In a surprise win, the Navy awarded Bollinger Shipyards a $14 million contract on April 8 for production of the Mine Countermeasures Unmanned Surface Vehicle (MCM USV) over two other bids.

One of the bidders is believed to be Textron Systems [TXT], which has worked with the Navy for years in MSM USV experimentation via the company’s Common Unmanned Surface Vessel (CUSV) vehicle towing the Unmanned Influence Sweep System (UISS) system. The company did not return calls by deadline regarding its participation in the competition. 

The contract covers production, engineering services and other direct costs for an initial three MCM USVs. It also includes options to procure up to six more vehicles in the base year and options for up to 24 additional vehicles that, if exercised, would raise the total value to $123 million.

The MCM USV is part of the UISS program that uses the USV to tow various payloads including a Raytheon Technologies [RTX] AN/AQS-20C sonar to detect, localize and classify bottom, close-tethered moored and volume moored mines. 

MCM USV and UISS are intended to replace the legacy Avenger-class Mine Countermeasures Ships and MH-53E Sea Dragon helicopters in the MCM mission set.

In 2020, the Navy’s Program Executive Office for Unmanned and Small Combatants granted UISS Milestone C, allowing it to move to low-rate initial production (LRIP). At the time, the Navy said it planned to exercise options to procure three LRIP systems using an engineering and manufacturing development contract with Textron (Defense Daily, Feb, 27, 2020).

The Navy originally awarded Textron an EMD contract in 2014 and previously exercised options for two vehicles delivered in 2018 used in UISS testing.

According to the Navy’s solicitation notice, the MCM USV will be a “build-to-print” contract for the ship or shore-launched open architecture surface vehicle capable of autonomous safe navigation and mission execution. 

In 2019, a Navy notice ahead of a draft Request For Proposals for MCM USV first said the service intended to issue the build to print solicitation (Defense Daily, Oct. 16, 2019).

Build-to-print generally means the winner must manufacture the product according to specific technical specifications provided by the buyer, in this case the Navy.

While Textron initially won contracts to build four total MSM USVs based on the CUSV, the Navy ultimately decided to still compete the MCM USV on a build to print basis, seemingly using the Textron CUSV design used in years of testing. 

Given this production contract, the Navy apparently found Bollinger’s bid to build the MCM USV more competitive than Textron after the latter’s years of work and record building a small number of the vessels.

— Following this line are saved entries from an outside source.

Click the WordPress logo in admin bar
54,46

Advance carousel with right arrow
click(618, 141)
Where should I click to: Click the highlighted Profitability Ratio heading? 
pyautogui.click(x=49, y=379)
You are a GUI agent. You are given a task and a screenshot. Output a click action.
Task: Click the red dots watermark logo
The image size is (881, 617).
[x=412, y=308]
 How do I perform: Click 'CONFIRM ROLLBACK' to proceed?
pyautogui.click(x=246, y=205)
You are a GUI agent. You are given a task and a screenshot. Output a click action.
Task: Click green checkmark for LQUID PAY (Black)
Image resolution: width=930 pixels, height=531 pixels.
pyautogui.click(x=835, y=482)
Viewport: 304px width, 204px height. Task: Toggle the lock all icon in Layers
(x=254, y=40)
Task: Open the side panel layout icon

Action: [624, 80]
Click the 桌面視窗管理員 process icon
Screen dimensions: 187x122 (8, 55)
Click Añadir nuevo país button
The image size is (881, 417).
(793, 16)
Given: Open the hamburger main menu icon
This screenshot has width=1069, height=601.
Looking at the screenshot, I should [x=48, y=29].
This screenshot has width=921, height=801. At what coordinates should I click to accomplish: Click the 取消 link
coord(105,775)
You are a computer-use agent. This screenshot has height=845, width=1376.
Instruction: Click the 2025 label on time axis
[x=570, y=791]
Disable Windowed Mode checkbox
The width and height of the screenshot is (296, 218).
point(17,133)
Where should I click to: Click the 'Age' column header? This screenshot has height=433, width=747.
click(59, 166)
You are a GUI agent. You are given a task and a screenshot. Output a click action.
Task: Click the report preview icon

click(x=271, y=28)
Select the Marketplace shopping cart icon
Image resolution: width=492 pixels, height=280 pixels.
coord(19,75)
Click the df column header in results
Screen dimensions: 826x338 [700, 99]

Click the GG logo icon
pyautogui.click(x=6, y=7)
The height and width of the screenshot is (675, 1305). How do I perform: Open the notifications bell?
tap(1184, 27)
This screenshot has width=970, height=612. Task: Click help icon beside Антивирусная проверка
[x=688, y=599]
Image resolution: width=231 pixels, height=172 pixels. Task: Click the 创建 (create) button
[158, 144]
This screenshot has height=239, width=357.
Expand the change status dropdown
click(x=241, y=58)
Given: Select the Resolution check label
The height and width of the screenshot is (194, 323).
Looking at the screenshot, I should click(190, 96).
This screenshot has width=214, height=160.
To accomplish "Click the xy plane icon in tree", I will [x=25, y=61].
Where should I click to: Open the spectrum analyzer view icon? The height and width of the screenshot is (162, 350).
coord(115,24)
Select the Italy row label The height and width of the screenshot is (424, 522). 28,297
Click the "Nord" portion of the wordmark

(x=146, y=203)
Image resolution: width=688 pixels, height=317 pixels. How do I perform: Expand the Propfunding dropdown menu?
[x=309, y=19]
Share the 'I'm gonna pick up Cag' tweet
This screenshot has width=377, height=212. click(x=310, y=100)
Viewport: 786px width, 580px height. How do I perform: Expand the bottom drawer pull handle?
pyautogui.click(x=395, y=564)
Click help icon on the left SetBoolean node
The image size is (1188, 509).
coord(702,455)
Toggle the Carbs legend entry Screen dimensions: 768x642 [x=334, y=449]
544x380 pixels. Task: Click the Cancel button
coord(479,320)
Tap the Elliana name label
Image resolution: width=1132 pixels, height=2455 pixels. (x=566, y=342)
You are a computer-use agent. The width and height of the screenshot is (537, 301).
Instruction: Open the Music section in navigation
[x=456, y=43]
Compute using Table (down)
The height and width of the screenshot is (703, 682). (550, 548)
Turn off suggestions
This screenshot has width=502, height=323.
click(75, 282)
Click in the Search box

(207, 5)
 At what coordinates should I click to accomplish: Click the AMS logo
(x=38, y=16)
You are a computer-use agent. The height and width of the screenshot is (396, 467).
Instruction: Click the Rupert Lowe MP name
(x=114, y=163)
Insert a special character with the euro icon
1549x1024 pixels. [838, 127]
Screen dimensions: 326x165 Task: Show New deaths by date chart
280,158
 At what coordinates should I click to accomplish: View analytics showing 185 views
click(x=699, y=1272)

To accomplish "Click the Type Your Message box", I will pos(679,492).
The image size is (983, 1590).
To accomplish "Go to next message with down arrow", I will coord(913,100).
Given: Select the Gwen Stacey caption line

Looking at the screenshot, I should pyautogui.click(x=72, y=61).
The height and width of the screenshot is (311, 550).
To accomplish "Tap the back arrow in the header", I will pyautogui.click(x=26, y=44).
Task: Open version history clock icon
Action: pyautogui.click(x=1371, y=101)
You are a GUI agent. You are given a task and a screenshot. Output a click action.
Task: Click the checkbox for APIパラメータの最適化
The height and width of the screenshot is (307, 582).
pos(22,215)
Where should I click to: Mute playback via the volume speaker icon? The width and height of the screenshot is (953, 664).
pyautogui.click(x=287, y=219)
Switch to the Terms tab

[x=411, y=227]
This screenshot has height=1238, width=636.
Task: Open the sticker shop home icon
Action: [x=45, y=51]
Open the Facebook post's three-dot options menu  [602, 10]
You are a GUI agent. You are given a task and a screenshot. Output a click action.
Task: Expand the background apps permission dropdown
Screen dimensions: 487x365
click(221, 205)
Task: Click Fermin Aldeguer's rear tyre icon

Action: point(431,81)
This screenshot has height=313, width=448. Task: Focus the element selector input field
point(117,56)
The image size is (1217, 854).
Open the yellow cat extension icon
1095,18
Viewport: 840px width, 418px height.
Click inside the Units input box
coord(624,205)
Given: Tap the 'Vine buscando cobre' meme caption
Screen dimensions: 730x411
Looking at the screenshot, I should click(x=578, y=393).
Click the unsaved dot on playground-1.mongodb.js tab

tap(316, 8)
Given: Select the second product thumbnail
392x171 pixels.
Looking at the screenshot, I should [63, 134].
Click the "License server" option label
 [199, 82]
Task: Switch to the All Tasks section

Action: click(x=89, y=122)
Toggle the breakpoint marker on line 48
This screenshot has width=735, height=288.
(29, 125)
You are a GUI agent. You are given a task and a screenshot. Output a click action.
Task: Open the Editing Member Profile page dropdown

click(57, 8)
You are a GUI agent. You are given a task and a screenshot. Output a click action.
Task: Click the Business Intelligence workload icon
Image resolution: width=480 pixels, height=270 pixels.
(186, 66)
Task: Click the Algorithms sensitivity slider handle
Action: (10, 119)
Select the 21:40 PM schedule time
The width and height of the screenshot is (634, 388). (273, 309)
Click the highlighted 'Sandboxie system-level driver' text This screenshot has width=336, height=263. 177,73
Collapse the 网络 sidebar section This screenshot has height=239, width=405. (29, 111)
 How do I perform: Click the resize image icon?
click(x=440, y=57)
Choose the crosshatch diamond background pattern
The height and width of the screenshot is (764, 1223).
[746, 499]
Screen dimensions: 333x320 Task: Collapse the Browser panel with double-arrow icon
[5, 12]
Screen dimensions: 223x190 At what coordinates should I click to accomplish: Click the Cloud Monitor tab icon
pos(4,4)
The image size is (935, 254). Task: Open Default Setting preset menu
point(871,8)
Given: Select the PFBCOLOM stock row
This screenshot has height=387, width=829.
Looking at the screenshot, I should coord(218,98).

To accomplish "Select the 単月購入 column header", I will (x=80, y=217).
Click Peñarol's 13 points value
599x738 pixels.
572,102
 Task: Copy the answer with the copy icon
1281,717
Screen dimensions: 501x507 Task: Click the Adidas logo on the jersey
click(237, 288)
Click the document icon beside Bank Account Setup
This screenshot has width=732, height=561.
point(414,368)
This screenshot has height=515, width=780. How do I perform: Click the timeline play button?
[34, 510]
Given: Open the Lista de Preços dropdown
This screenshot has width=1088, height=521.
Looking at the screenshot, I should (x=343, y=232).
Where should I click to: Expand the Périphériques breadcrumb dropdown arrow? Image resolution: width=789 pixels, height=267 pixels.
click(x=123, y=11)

Work under this contract will largely be split among Lockport, La. (65 percent); Portsmouth, Va. (22 percent); and Atlanta, Ga. (10 percent) and is expected to be finished by April 2023. If all the options are exercised, the work would extend to April 2027.

According to a Navy fact sheet, the vehicle will be diesel-powered, all-aluminum that supports using various MCM payloads like the minesweeping payload delivery system (PDS), minehunting PDS and future mine neutralization payloads. All of these payloads are expected to integrate into the base MCM USV.

In January, the Navy said it conducted underwater explosion shock testing for the UISS, demonstrating the MCM USV’s survivability (Defense Daily, Jan. 4).